• _WORK TO BE COMPLETED_: Rewrite each of the records below, replacing every occurrence of "screenshot" with "screen capture" and keeping everything else the same. Leave out the pictures.

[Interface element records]
----
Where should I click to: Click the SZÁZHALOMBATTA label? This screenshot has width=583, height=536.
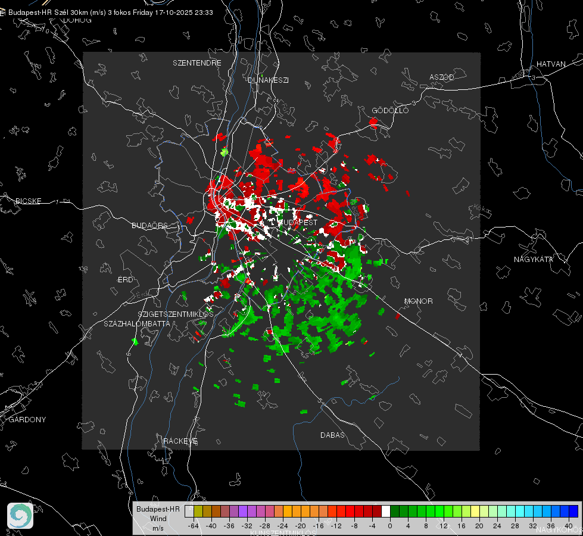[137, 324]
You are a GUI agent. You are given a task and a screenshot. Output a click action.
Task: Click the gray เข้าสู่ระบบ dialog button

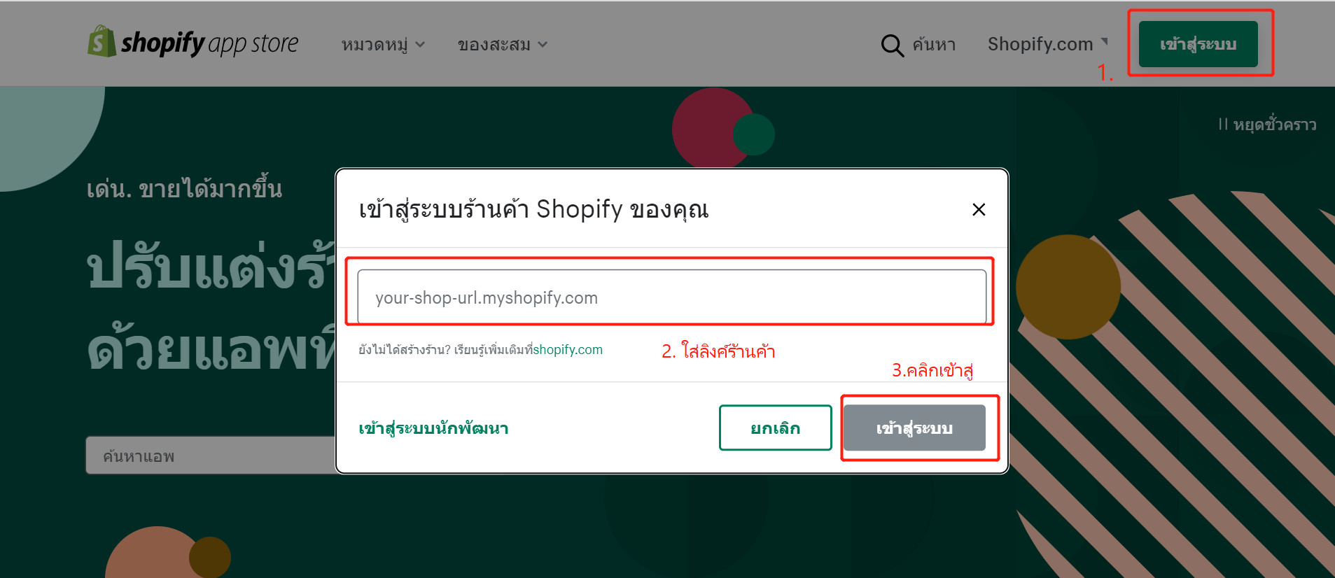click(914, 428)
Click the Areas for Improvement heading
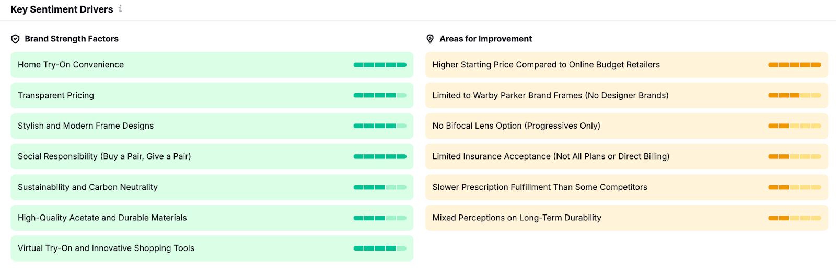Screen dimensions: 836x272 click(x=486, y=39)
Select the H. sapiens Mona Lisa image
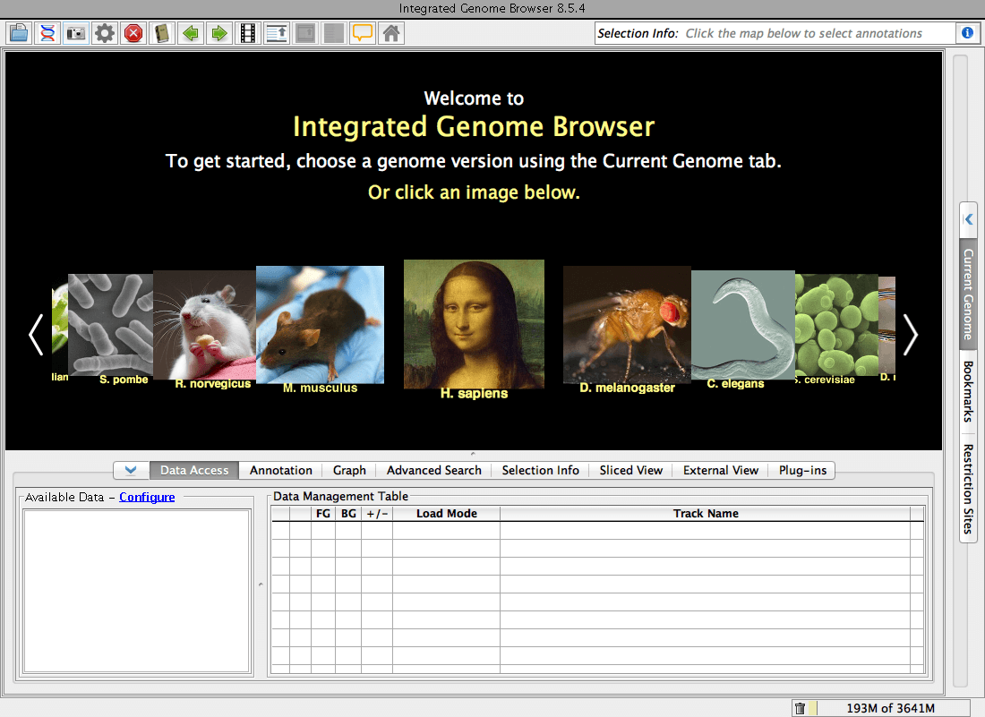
----
• _ANSWER TO THE EXERCISE_:
Where should I click to: Click the SZÁZHALOMBATTA label? This screen capture has width=583, height=536.
[137, 324]
You are a GUI agent. You are given a task and a screen capture. Output a click action.
Task: Click the gray เข้าสู่ระบบ dialog button

click(914, 428)
Click the Areas for Improvement heading
Screen dimensions: 836x272 click(x=486, y=39)
Select the H. sapiens Mona Lisa image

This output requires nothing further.